> **Task inputs**
◇ ◇ ◇ ◇ ◇

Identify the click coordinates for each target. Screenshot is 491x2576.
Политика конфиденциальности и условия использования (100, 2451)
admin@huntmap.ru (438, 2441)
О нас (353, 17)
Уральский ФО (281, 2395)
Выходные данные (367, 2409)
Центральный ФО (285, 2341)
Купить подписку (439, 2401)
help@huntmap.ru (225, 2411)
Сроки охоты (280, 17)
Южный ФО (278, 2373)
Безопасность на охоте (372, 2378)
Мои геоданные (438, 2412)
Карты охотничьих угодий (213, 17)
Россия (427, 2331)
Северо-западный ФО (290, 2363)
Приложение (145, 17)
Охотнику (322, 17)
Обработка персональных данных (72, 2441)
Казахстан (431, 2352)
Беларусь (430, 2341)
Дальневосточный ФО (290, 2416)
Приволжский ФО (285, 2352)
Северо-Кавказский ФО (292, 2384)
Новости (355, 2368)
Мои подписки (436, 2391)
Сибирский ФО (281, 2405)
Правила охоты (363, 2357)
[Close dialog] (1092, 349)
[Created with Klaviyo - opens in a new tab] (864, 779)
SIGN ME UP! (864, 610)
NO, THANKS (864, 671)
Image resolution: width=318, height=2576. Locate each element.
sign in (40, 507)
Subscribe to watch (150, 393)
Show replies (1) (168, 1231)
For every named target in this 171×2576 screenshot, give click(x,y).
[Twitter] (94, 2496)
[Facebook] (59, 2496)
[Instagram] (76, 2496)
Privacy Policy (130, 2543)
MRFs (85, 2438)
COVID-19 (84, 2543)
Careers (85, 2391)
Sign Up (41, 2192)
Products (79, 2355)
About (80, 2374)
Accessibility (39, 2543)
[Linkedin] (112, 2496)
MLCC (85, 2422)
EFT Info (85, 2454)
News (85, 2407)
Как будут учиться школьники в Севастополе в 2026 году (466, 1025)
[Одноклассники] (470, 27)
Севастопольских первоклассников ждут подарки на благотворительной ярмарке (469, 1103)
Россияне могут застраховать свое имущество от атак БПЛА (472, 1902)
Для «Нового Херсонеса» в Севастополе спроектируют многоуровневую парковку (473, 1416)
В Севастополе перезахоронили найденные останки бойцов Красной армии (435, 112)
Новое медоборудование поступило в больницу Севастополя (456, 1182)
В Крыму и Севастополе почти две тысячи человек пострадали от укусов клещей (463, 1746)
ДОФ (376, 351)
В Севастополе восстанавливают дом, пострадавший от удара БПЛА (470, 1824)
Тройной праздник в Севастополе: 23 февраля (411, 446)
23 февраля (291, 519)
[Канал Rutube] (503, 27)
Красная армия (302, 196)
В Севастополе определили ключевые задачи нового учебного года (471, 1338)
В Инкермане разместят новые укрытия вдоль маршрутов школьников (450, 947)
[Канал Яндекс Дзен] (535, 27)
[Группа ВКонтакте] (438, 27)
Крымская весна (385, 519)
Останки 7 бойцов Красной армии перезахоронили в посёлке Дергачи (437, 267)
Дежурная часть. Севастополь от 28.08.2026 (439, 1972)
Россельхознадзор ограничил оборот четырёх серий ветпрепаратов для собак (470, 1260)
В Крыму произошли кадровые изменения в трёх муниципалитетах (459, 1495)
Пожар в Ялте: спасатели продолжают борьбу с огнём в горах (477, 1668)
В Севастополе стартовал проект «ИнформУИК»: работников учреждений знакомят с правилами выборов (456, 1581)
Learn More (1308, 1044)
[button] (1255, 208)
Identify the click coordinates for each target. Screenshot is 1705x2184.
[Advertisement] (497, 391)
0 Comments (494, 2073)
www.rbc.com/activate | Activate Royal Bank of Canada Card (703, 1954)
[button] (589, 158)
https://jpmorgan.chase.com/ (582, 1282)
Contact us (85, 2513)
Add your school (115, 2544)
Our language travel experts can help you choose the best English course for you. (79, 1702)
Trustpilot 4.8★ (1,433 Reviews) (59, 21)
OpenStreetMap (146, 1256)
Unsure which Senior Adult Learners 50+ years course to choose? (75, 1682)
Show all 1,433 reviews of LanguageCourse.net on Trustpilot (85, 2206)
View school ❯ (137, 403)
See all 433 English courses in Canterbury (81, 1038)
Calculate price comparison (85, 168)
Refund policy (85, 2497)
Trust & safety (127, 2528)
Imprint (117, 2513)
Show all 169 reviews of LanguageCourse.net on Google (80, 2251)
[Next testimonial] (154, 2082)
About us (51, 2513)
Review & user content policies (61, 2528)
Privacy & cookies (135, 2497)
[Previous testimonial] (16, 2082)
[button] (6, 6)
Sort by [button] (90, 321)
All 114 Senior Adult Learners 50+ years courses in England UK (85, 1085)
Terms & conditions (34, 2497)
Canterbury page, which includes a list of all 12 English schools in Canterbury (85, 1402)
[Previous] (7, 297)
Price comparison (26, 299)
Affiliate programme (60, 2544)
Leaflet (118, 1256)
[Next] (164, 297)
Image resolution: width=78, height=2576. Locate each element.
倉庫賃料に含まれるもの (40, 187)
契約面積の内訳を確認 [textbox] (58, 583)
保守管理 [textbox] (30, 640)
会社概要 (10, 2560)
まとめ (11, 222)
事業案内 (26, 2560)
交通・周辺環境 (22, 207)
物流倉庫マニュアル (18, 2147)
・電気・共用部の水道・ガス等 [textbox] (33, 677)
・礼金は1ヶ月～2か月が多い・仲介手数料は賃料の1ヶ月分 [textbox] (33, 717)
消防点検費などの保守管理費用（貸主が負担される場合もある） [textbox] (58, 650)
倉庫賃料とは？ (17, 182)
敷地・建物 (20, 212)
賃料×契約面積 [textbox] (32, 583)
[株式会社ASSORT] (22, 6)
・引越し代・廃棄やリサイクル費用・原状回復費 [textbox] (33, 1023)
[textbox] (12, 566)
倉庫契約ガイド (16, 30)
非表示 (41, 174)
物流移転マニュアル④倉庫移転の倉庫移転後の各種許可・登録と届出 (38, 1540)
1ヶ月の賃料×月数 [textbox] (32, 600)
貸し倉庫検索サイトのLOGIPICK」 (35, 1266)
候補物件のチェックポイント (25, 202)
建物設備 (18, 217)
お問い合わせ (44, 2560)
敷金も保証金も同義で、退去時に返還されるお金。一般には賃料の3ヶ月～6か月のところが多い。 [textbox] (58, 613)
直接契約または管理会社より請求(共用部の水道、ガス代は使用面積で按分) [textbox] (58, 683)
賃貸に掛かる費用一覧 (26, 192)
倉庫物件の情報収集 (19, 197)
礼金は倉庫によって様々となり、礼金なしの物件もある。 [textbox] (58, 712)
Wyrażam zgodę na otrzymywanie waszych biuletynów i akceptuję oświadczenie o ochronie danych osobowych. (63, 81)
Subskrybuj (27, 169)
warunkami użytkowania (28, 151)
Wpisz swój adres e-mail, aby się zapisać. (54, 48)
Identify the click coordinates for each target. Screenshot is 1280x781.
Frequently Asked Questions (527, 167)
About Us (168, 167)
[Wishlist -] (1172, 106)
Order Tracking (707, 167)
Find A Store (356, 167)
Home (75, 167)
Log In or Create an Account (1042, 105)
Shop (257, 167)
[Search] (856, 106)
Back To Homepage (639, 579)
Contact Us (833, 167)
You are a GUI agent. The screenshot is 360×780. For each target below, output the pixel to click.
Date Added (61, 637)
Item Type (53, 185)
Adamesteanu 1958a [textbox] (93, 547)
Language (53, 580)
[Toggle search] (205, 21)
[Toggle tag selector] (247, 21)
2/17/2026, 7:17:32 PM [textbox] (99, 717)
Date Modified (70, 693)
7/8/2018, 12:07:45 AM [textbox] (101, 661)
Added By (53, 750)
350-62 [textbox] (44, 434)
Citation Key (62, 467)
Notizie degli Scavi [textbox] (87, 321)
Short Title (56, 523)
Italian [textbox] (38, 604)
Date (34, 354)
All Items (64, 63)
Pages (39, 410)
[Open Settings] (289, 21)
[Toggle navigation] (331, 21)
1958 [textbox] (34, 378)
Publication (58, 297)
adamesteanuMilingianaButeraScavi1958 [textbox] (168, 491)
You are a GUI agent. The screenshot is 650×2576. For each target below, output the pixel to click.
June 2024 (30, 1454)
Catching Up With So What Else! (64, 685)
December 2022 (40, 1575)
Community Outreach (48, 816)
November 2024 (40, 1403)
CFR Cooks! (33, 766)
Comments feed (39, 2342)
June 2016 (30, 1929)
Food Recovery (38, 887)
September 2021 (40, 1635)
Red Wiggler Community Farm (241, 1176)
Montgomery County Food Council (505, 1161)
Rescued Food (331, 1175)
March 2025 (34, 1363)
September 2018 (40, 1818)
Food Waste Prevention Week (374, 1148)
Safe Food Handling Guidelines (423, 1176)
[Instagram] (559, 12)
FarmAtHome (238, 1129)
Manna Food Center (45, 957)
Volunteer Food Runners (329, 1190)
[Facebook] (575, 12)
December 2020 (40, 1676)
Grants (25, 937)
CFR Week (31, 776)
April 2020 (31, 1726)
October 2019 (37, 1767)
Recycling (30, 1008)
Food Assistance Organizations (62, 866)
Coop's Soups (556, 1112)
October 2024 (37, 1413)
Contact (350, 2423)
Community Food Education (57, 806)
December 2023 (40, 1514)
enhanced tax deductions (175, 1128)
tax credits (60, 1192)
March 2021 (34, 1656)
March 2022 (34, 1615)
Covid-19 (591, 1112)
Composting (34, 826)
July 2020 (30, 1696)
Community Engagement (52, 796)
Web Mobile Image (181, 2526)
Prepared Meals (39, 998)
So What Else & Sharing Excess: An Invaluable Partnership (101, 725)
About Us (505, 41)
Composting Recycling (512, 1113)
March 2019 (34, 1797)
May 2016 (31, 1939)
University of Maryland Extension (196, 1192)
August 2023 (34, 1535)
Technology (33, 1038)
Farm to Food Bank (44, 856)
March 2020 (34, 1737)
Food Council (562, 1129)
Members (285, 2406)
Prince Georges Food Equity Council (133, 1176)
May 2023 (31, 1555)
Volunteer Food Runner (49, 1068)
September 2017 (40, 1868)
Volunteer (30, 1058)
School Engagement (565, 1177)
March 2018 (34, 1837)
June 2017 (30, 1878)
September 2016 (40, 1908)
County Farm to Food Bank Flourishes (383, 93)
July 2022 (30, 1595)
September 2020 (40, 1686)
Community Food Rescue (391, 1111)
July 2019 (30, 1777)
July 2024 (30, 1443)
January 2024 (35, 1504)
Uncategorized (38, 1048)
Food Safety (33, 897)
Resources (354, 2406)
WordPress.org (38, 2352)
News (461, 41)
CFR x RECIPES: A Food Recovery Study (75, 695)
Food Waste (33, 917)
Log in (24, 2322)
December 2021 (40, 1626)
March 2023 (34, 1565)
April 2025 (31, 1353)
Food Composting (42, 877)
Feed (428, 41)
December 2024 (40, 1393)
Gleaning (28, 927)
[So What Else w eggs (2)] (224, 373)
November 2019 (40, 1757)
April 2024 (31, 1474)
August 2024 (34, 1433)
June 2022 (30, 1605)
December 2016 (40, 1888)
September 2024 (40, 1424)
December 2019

◇ ◇ ◇ ◇ ◇

Output should match, line for line, the stretch of the material above from the line holding "Review & user content policies (61, 2528)" through the line holding "Price comparison (26, 299)".

> **Completed task**
Review & user content policies (61, 2528)
Privacy & cookies (135, 2497)
[Previous testimonial] (16, 2082)
[button] (6, 6)
Sort by [button] (90, 321)
All 114 Senior Adult Learners 50+ years courses in England UK (85, 1085)
Terms & conditions (34, 2497)
Canterbury page, which includes a list of all 12 English schools in Canterbury (85, 1402)
[Previous] (7, 297)
Price comparison (26, 299)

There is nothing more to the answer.